さて、今日は、ダイヤモンドオンラインの「日本企業を救うシュンペーター理論、イノベーションの本質は『スケール』にある」という記事を取り上げます。

先日、「資本主義の先を予言した史上最高の経済学者 シュンペーター」という本を紹介しましたが、この記事は、その本の著者である名和高司氏にインタビューした内容です。

1.いまなぜ、シュンペーターなのか?

いま、企業経営において、「パーパス(企業の存在意義)」に基軸をおいた「パーパス経営」が注目されています。また、その流れで、マイケル・ポーター教授が提唱した「CSV(経済価値と社会価値、2つの共通価値の創造)」が再び注目を集めています。機構聞きや格差拡大など深刻な課題が山積みする中、社会意識の高い世代が台頭し、経済価値を創造すると同時に、社会課題を解決して社会価値も高めるビジネスとして、このような考え方に基づく経営が共感を得ているのではないかと思えます。社会価値だけでなく、経済価値を創出しないとビジネスは持続可能ではありません。ビジネスは、ゴーイングコンサーンで、連綿と成長・発展しながら続いていかなければならないのです。そこで必要になるのがイノベーションです。そこでいま「イノベーションの父」と称されるシュンペーターに関心が向けられているのです。

2.イノベーションへの誤解

 持続的成長を実現するために、イノベーションが必要だと考え、懸命に努力している経営者やビジネスパーソンはいます。しかし、その多くはイノベーションの本質を誤解し、徒労に終わっています。

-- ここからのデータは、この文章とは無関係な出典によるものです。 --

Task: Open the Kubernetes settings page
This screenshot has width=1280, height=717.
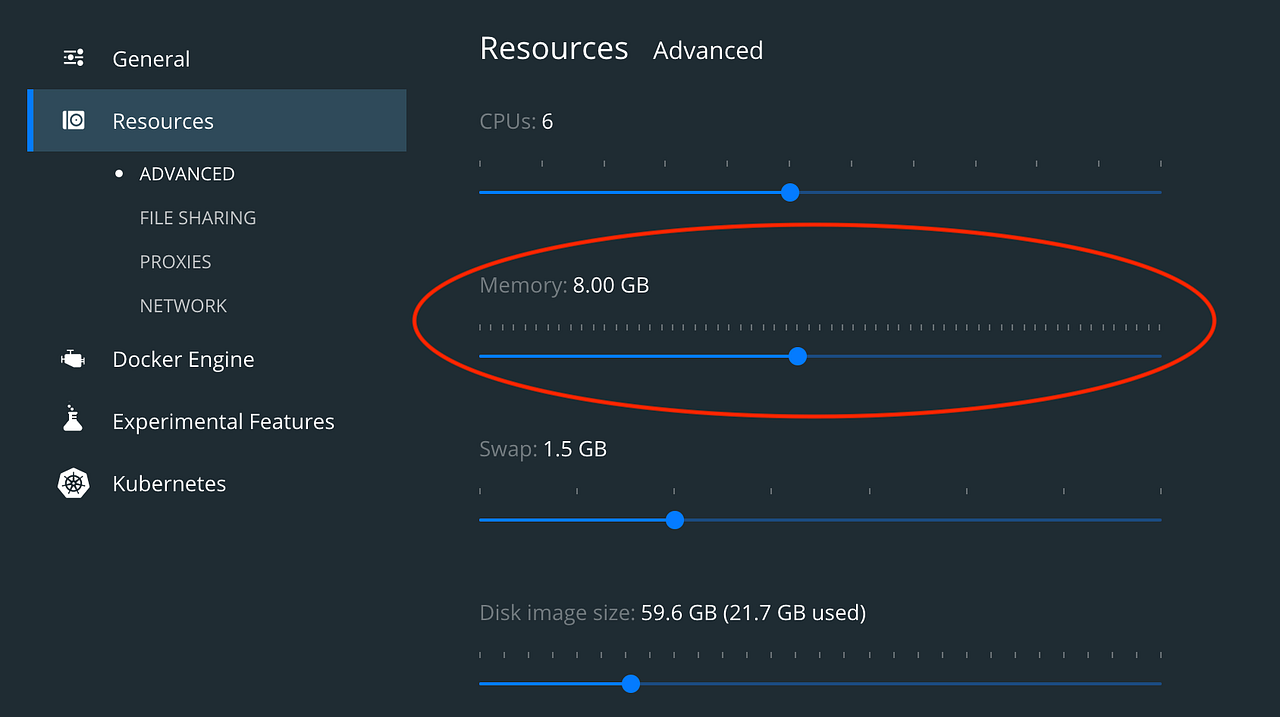Action: tap(169, 483)
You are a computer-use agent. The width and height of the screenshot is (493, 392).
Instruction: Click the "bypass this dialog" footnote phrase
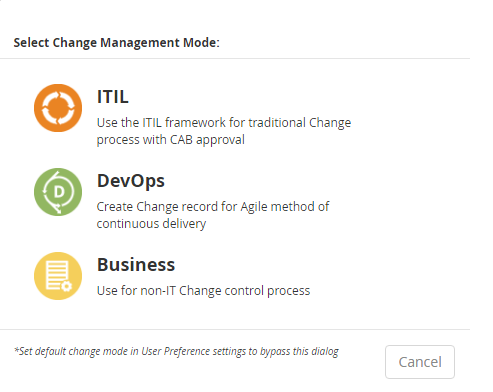pyautogui.click(x=299, y=351)
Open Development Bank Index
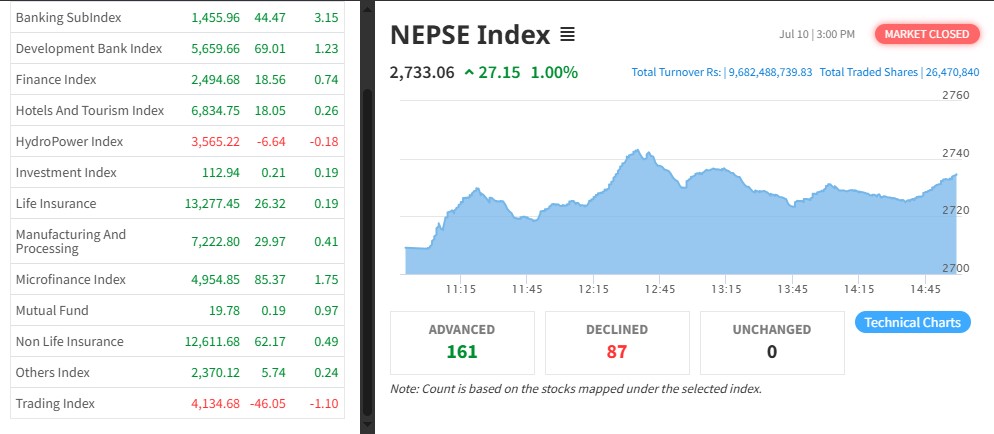This screenshot has width=994, height=434. click(88, 49)
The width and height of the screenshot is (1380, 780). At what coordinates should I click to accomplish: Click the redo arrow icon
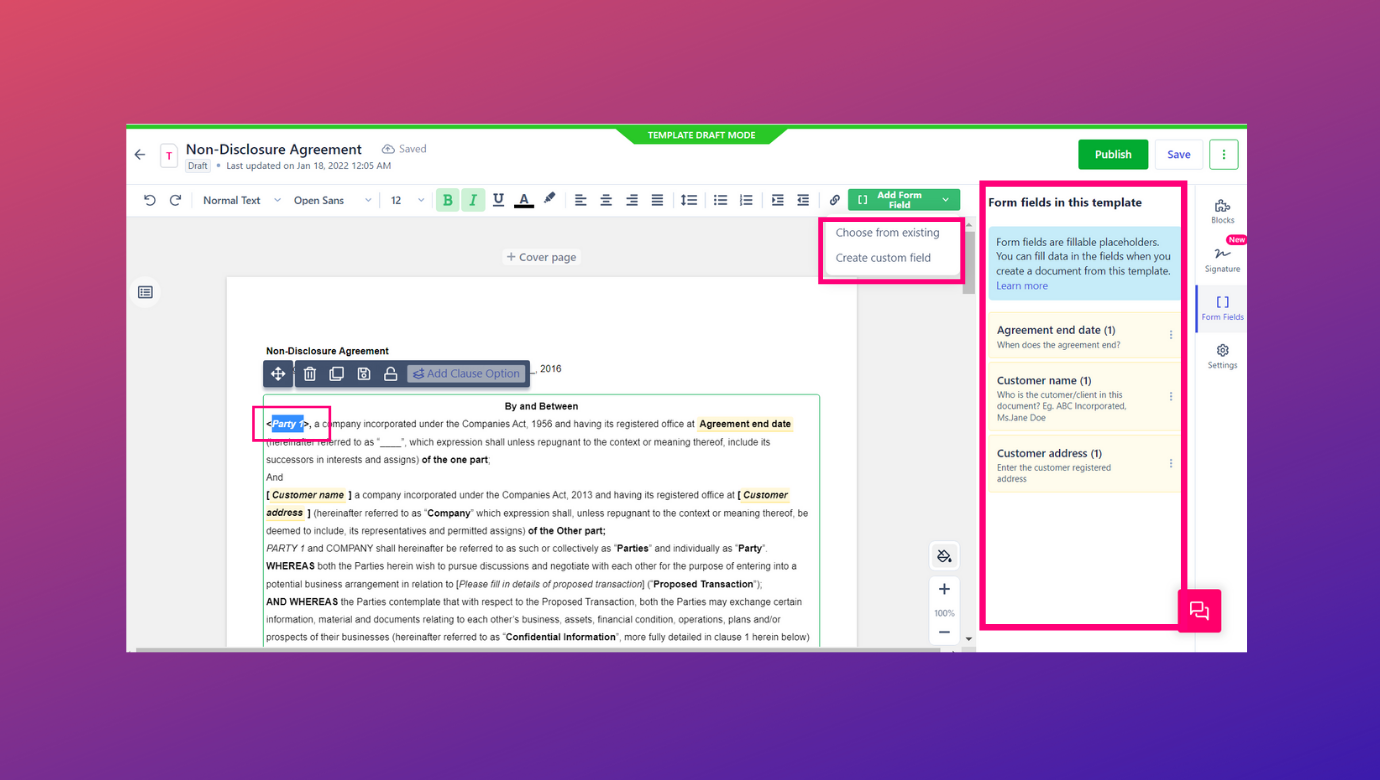coord(175,200)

 この記事で、名和氏は、日本人にはイノベーションに対する5つの誤謬があると言っています。

  1. イノベーションを外発的なものとしていること・・・イノベーションは内発的なもの。企業が自ら変革していくことで、外部経済を変えられるのです。つまり、イノベーションは自分たちで作り出す者出会って、外部の環境変化に影響されるものではありません。
  2. シュンペーターの説く「新結合」を新しいもの同士の結合と捉えている・・・シュンペーターの「新結合」は、新しいものの結合ではなく異なるもの同士の新しい結合です。異なるものは既存のものでもかまいません。イノベーションはmake(新規)でもRemake(模倣)でもなくRemix(編集)によって起きるのです。
  3. 技術革新と思い込んでいる・・・イノベーションは、「技術革新」ではなく「市場革新」です。技術革新はそのための道具の1つかも知れませんが、必要条件ではありません。新しい技術をいくら生んでも、それが社会実装し、スケールして市場を革新できない限り意味はありません。
  4. イノベーションを起こす方法として「両利きの経営」を盲信していること・・・イノベーションは「創造的破壊」です。既存の構造を「破壊」し、そこに埋められている資産を取り出して、新しく「組み替える」ことによって創造が生まれます。知の深化と知の探索を別々に行う「両利きの経営」がイノベーションを起こすというのは誤解です。いまあるものをそのまま深掘りし、ないものを外に探索する「両利きの経営」では、何も破壊して折らず、新陳代謝は起きないのです。
  5. 無から有を生み出す「0→1」だけをイノベーションと考えている・・・イノベーションは「1→10」「10→100」にすることです。0から1を生み出しても、1のままではゴミと同じです。1を10,更に100にして新しい市場を創造しなければ何の意味もありません。シュンペーターは「アイデアだけではゴミである」と言っています。

3.イノベーションに必要なこと

 日本は、欧米や中国に比べマネタイズとスケールが苦手です。

 「1→10」は「マネタイズ(社会実装)」を表わします。これは顧客がお金を払って事業を回るようにすることで、言い換えれば「市場を作る」ということです。日本企業は「モノを作る」ことばかり考えて、「市場を作る」という認識が低いと言えます。品質のいい良いものを作っても売れなければ意味がありません。モノを作る前に、どうやって市場を作るのか、ターゲットとニーズをはっきりと捉まえて売れるモノを作らなければならないのです。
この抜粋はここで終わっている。